Problem to work on: Everything from the line containing "Viewport: 653px width, 421px height." through the last line of the data below should be set down exactly, and nothing else.
────
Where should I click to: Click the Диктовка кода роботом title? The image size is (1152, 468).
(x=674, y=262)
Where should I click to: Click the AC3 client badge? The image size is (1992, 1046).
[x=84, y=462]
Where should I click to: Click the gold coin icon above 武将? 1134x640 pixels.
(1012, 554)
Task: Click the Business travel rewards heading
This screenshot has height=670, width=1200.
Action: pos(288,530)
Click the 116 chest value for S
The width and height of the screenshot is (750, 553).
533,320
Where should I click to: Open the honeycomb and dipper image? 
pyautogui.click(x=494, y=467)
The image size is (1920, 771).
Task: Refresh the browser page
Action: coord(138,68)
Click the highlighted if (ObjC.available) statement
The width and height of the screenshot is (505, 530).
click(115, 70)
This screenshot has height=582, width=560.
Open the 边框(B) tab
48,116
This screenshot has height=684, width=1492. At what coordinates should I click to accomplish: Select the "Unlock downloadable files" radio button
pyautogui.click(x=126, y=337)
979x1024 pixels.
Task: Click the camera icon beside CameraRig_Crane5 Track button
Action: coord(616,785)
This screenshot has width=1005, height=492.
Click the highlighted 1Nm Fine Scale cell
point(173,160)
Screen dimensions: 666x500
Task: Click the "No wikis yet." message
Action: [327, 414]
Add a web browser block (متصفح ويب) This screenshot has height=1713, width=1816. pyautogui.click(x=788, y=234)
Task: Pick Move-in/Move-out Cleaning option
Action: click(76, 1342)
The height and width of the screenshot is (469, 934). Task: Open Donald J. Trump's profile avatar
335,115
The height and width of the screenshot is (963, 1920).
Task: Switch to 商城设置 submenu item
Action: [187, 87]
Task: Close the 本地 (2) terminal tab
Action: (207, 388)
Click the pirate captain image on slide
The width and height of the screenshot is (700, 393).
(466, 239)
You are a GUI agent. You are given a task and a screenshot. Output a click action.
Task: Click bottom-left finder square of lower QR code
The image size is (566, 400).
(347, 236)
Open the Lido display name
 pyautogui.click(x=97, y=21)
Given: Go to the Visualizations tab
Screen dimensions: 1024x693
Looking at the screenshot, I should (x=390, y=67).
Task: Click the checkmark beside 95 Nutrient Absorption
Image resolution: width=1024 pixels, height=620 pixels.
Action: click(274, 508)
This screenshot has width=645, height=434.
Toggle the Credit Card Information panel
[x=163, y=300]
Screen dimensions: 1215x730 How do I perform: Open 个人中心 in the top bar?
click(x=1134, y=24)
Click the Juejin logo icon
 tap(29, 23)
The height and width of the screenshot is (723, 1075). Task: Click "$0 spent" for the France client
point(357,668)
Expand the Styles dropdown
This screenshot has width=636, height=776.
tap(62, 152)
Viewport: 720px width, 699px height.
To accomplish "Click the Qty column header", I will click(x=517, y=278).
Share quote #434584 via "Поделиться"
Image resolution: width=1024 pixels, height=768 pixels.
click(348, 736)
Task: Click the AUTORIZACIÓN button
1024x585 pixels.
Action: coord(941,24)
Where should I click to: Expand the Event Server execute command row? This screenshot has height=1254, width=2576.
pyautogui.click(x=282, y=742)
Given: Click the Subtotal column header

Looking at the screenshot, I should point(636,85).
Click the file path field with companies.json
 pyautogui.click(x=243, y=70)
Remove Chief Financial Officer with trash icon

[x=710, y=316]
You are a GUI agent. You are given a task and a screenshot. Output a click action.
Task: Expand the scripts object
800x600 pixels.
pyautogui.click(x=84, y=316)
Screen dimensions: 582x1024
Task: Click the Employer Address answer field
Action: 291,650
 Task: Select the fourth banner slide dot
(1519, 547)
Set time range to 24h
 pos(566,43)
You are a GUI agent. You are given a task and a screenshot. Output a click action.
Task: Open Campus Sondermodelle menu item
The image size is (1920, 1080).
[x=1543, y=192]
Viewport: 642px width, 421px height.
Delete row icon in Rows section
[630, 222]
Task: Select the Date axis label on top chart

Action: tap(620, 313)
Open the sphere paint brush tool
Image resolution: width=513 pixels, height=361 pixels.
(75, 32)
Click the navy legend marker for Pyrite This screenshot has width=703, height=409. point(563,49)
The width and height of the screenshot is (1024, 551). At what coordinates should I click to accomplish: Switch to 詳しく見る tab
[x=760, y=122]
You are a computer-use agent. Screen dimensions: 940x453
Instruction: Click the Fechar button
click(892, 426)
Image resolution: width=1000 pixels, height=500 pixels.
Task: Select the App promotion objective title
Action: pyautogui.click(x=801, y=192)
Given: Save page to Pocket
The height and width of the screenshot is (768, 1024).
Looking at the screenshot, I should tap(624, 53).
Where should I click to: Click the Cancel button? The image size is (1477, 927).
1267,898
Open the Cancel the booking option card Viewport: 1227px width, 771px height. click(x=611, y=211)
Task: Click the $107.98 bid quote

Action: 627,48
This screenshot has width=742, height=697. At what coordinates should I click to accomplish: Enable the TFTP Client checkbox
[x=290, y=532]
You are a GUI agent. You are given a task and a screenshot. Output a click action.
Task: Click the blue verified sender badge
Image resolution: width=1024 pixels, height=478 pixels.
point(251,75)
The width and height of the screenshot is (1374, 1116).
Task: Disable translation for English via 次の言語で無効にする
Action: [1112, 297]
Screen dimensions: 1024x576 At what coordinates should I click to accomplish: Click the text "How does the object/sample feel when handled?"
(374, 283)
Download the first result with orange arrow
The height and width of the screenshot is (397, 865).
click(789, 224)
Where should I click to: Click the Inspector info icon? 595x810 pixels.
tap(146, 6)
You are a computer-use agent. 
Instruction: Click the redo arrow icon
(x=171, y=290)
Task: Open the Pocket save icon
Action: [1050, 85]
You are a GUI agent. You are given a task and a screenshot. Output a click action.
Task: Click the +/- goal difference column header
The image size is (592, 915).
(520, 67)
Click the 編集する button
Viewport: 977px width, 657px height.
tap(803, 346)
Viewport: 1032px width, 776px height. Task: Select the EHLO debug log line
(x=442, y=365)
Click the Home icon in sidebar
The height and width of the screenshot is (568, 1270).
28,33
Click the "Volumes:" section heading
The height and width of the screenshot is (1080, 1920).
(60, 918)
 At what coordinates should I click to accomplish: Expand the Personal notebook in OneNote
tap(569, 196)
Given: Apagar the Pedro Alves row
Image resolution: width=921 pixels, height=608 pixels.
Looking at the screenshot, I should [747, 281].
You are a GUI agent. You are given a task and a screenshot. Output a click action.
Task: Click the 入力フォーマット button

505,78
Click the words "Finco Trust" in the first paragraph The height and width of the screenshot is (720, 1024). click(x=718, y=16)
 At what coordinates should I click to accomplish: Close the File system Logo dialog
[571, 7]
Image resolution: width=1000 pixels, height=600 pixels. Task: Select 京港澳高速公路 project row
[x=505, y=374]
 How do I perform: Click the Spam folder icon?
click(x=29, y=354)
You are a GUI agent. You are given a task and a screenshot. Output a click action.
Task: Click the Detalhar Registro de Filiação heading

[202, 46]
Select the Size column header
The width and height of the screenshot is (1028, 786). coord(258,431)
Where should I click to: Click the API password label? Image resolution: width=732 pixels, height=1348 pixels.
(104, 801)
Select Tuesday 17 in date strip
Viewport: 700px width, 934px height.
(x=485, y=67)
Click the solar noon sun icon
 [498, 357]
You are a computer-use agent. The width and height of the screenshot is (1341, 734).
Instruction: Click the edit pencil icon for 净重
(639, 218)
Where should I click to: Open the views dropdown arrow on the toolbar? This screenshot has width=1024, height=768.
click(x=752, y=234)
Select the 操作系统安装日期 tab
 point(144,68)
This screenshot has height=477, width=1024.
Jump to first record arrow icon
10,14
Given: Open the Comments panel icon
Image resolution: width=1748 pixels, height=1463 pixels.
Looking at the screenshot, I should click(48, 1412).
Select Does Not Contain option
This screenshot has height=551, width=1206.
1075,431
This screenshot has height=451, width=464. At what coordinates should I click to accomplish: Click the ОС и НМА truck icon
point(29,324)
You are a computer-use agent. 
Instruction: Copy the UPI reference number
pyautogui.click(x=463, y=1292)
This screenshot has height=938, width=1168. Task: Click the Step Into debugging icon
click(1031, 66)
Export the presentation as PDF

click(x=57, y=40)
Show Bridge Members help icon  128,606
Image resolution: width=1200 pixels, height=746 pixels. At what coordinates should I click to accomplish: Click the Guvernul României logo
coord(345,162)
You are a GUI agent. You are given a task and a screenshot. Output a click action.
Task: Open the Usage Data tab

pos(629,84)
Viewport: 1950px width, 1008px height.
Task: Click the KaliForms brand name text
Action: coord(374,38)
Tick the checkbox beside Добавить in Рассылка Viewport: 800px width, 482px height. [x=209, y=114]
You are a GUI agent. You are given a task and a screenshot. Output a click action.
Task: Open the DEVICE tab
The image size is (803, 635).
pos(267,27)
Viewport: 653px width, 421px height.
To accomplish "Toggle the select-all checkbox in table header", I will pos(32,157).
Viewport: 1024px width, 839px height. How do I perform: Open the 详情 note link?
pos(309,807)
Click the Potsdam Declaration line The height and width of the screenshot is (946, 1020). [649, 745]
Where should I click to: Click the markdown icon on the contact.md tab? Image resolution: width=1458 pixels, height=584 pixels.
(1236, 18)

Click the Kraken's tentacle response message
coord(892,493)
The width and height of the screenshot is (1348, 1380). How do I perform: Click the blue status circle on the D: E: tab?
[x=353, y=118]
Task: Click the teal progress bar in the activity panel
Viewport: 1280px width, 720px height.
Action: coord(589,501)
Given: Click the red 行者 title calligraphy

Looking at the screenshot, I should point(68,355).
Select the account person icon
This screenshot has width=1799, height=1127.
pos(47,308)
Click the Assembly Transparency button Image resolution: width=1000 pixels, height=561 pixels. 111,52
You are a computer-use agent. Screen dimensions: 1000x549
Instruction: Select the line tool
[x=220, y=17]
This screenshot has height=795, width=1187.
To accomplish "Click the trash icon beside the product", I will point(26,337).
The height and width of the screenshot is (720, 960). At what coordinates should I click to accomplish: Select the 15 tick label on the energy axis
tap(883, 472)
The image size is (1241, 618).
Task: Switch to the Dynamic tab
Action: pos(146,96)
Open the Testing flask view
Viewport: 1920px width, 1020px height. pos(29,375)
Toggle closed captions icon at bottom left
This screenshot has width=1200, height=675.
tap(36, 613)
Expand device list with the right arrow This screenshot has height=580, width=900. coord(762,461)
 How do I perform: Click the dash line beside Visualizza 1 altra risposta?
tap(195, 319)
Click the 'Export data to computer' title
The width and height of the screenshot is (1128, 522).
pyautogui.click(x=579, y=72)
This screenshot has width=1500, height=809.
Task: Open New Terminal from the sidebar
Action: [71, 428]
────
Expected answer:
Viewport: 653px width, 421px height.
To accomplish "Toggle the select-all checkbox in table header", I will pos(32,157).
Viewport: 1024px width, 839px height. How do I perform: Open the 详情 note link?
pos(309,807)
Click the Potsdam Declaration line The height and width of the screenshot is (946, 1020). [649, 745]
Where should I click to: Click the markdown icon on the contact.md tab? Image resolution: width=1458 pixels, height=584 pixels.
(1236, 18)

Click the Kraken's tentacle response message
coord(892,493)
The width and height of the screenshot is (1348, 1380). How do I perform: Click the blue status circle on the D: E: tab?
[x=353, y=118]
Task: Click the teal progress bar in the activity panel
Viewport: 1280px width, 720px height.
Action: coord(589,501)
Given: Click the red 行者 title calligraphy

Looking at the screenshot, I should point(68,355).
Select the account person icon
This screenshot has width=1799, height=1127.
pos(47,308)
Click the Assembly Transparency button Image resolution: width=1000 pixels, height=561 pixels. 111,52
You are a computer-use agent. Screen dimensions: 1000x549
Instruction: Select the line tool
[x=220, y=17]
This screenshot has height=795, width=1187.
To accomplish "Click the trash icon beside the product", I will point(26,337).
The height and width of the screenshot is (720, 960). At what coordinates should I click to accomplish: Select the 15 tick label on the energy axis
tap(883, 472)
The image size is (1241, 618).
Task: Switch to the Dynamic tab
Action: pos(146,96)
Open the Testing flask view
Viewport: 1920px width, 1020px height. pos(29,375)
Toggle closed captions icon at bottom left
This screenshot has width=1200, height=675.
tap(36, 613)
Expand device list with the right arrow This screenshot has height=580, width=900. coord(762,461)
 How do I perform: Click the dash line beside Visualizza 1 altra risposta?
tap(195, 319)
Click the 'Export data to computer' title
The width and height of the screenshot is (1128, 522).
pyautogui.click(x=579, y=72)
This screenshot has width=1500, height=809.
Task: Open New Terminal from the sidebar
Action: [71, 428]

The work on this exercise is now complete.